Izzy Tihanyi rubs wax onto her surfboard, a very girly-looking longboard adorned with flowers and koi fish. Then she tucks it under her arm and tromps off toward the ocean, pausing briefly to toss a Surf Diva Surf School slogan back over her shoulder: "The best surfer in the water is the one having the most fun."
That would be either Izzy or her twin, Coco, co-owners of the La Jolla school and co-authors of the 2005 book "Surf Diva: A Girl's Guide to Getting Good Waves."
"I'm the 'Surf,' " Izzy says.
"I'm the 'Diva,' " Coco says.
The twins divide duties too. Isabelle "Izzy" Tihanyi trains surf instructors and oversees classes, while Caroline "Coco" Tihanyi handles sales, marketing, the boutique in La Jolla and the company's clothing and swimwear line. Surf Diva runs camps for boys and girls in La Jolla and operates "surf adventures" in Costa Rica for women. It also sells such products as surfboards and clothing.
Now, after coaxing thousands of females -- and some males -- onto boards over the last 12 years, Surf Diva is looking to open its first surfing school in Los Angeles County, although it has not yet settled on a site.
Although many surf businesses have been struggling in a weakened economy, the twins say that sales were up 29% in their shop in the first quarter, compared with the same period last year, and that the school's revenue was 45% higher. The owners decline to release specific sales numbers.
"A diva never tells her age, her weight or her income," Coco says.
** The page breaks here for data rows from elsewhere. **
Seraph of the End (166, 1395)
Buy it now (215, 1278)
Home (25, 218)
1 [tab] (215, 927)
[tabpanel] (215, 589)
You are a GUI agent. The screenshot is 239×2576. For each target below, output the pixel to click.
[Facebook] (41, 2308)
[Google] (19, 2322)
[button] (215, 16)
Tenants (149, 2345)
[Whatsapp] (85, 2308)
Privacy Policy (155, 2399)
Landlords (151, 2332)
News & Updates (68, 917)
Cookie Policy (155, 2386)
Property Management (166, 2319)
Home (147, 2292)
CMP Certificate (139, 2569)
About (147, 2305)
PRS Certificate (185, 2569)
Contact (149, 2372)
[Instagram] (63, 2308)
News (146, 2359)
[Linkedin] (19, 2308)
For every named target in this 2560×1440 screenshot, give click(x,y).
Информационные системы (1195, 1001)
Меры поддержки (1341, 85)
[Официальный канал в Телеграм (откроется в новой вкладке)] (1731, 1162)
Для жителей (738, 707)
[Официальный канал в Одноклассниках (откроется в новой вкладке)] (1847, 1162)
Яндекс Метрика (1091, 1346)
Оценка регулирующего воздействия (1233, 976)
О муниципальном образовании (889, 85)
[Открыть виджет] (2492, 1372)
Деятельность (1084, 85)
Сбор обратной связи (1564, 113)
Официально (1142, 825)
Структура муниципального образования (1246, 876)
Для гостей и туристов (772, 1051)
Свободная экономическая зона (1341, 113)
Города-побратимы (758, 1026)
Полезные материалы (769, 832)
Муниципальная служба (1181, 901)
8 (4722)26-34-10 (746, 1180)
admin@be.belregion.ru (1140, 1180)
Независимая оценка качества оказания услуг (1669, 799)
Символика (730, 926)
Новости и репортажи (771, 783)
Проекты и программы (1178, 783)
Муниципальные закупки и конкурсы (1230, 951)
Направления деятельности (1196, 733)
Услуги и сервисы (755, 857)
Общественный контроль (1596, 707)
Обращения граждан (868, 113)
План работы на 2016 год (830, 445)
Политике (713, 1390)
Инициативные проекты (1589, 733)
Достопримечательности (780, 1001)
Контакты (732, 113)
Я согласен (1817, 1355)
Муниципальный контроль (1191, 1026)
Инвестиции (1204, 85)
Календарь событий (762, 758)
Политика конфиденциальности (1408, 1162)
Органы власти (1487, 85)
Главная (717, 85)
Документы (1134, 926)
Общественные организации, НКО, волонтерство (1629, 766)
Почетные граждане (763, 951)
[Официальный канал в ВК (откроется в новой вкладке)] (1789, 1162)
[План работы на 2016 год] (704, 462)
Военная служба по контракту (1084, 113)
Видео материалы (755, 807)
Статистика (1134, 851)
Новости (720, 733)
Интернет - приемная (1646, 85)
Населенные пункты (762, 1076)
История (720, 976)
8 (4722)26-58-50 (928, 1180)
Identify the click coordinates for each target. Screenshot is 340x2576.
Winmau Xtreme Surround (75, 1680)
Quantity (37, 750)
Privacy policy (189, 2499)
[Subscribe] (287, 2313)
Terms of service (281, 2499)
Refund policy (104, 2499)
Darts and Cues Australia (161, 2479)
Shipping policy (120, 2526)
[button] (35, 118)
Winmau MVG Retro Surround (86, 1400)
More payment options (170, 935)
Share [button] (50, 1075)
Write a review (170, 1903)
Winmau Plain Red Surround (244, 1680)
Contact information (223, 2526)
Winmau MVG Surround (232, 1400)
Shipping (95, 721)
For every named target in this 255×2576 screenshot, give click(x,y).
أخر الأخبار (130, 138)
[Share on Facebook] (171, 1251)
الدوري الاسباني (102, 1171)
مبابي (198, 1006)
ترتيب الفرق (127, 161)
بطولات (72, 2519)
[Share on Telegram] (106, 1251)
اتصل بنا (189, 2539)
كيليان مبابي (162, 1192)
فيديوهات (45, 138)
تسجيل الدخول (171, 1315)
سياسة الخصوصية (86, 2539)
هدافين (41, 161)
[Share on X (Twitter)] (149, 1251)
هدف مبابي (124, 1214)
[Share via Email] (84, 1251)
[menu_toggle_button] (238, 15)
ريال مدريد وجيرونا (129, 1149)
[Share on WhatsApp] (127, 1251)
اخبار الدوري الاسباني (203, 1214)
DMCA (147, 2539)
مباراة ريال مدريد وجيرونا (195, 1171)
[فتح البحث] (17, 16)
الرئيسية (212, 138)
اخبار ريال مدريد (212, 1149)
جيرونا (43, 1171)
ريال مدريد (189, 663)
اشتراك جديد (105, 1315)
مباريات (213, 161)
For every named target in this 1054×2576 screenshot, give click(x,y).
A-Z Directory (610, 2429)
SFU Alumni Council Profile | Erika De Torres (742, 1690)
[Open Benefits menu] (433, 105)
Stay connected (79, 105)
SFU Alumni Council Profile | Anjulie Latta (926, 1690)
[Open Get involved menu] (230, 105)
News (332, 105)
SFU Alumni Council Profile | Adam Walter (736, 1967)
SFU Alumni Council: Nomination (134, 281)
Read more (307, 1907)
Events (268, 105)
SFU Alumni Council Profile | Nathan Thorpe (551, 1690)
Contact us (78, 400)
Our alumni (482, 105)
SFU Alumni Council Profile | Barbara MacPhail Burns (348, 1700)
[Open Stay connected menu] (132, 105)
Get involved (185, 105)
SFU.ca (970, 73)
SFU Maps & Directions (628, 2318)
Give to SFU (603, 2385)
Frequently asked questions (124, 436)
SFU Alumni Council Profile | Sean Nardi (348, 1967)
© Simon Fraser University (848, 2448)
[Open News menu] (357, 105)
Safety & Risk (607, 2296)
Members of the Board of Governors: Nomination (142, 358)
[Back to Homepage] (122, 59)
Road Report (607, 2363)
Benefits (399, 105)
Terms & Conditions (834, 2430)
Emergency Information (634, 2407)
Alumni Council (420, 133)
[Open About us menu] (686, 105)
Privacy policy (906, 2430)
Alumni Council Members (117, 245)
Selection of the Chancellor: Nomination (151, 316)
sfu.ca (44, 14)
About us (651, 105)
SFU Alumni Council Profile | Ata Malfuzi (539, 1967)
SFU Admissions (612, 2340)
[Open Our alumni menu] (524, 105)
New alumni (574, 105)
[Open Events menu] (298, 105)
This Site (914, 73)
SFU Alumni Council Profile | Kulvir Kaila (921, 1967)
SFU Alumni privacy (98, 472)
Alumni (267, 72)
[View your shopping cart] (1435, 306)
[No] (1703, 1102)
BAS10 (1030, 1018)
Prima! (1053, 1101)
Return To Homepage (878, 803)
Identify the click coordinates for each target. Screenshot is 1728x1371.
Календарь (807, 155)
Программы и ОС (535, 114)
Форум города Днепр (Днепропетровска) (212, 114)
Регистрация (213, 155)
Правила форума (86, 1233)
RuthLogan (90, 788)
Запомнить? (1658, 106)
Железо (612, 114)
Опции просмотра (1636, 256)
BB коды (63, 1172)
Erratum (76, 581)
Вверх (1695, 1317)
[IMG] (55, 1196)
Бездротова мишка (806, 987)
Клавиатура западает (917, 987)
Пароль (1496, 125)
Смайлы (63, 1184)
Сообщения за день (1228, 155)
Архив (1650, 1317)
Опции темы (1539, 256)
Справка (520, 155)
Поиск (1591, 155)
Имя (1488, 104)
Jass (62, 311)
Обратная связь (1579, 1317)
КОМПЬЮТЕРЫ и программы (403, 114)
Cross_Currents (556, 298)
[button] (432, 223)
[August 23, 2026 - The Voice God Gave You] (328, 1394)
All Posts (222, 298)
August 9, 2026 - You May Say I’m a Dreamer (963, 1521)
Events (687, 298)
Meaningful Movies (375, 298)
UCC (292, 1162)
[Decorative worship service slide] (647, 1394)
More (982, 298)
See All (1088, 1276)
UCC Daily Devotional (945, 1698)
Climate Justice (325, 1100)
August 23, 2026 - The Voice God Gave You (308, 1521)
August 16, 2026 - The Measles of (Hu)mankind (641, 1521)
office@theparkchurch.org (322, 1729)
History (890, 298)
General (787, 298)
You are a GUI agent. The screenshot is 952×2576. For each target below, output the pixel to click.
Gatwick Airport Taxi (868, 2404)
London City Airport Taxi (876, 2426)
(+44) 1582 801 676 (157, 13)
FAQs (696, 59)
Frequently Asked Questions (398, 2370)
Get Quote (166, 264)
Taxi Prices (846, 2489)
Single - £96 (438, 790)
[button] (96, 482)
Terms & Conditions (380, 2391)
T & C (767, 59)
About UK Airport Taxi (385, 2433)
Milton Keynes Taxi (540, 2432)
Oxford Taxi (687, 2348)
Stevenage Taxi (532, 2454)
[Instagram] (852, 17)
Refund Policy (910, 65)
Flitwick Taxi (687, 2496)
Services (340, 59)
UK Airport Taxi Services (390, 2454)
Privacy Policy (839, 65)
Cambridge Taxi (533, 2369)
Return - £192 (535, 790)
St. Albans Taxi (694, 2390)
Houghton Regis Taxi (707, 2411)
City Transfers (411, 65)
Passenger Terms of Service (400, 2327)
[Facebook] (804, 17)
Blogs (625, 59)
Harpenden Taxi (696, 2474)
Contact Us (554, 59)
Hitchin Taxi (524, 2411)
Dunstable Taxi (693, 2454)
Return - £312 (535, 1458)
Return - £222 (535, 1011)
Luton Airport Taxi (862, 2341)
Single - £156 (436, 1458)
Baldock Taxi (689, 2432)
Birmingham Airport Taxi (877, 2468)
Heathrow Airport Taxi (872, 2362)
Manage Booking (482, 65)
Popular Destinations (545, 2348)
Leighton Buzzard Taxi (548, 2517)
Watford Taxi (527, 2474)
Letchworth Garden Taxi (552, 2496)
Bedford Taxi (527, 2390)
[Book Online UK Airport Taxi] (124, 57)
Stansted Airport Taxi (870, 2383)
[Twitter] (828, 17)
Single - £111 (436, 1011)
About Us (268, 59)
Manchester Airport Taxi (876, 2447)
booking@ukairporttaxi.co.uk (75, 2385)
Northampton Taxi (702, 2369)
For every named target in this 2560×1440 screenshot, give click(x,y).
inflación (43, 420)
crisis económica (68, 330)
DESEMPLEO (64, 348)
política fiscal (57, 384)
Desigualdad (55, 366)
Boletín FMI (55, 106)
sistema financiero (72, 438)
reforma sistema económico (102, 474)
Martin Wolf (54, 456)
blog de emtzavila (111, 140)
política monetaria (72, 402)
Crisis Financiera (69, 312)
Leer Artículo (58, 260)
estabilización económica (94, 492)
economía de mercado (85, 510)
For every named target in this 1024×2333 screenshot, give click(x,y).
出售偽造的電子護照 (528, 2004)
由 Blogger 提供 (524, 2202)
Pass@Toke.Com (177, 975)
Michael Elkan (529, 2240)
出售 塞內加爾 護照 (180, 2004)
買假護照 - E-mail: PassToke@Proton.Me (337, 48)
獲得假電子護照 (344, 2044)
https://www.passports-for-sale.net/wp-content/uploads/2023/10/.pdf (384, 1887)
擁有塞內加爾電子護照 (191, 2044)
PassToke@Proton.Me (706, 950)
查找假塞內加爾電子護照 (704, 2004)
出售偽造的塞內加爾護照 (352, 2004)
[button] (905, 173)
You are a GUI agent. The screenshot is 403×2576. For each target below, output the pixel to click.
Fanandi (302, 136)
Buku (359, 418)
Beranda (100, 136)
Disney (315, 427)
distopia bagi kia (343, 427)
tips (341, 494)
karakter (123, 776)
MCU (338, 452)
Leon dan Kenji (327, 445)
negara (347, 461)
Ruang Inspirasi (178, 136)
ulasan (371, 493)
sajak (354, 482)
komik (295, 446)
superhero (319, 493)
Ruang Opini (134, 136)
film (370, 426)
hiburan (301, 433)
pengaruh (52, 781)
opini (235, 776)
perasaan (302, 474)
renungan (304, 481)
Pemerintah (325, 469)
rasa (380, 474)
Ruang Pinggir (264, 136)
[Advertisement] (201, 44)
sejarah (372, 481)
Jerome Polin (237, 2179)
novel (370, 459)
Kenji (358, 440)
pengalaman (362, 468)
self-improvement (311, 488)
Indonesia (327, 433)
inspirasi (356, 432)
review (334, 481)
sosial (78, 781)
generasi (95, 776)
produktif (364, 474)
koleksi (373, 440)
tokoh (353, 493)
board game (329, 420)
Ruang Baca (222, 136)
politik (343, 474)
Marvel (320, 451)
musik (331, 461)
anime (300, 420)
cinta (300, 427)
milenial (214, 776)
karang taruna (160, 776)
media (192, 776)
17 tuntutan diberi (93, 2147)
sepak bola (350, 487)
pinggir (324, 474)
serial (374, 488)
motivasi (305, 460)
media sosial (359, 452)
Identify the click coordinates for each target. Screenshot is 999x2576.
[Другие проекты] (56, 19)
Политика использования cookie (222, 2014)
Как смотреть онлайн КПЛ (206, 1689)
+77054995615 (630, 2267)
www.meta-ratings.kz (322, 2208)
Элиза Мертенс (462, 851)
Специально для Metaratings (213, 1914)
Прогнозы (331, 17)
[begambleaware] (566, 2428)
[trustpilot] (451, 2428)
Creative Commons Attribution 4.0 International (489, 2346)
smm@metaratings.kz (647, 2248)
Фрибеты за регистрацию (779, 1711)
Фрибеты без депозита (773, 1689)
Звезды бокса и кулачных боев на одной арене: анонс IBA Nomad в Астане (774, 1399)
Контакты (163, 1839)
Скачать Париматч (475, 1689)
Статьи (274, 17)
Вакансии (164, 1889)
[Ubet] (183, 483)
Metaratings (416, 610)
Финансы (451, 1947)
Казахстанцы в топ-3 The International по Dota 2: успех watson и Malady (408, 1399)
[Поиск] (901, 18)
The twins' timing was right. Female interest in surfing swelled over the last decade as surf-wear companies cranked out more products for them and the media piled on the bandwagon. "Blue Crush," a surf movie starring women that Izzy saw in the theater five times, helped spark interest when it was released in 2002.
"They jumped on that very quickly," says Sean Smith, executive director of the Surf Industry Manufacturers Assn. in Aliso Viejo.
The number of women in the U.S. surfing population rose 25% in 2002 and 37% in 2003, according to research by Board-Trac, a marketing firm in Trabuco Canyon. Since then, the proportion of female surfers has held steady at about 33%, though recent surveys suggest that may have slipped to 28% this year, says Marie Case, Board-Trac's managing director.
With another movie, or maybe a reality show, "we'd see a spike again," Case says.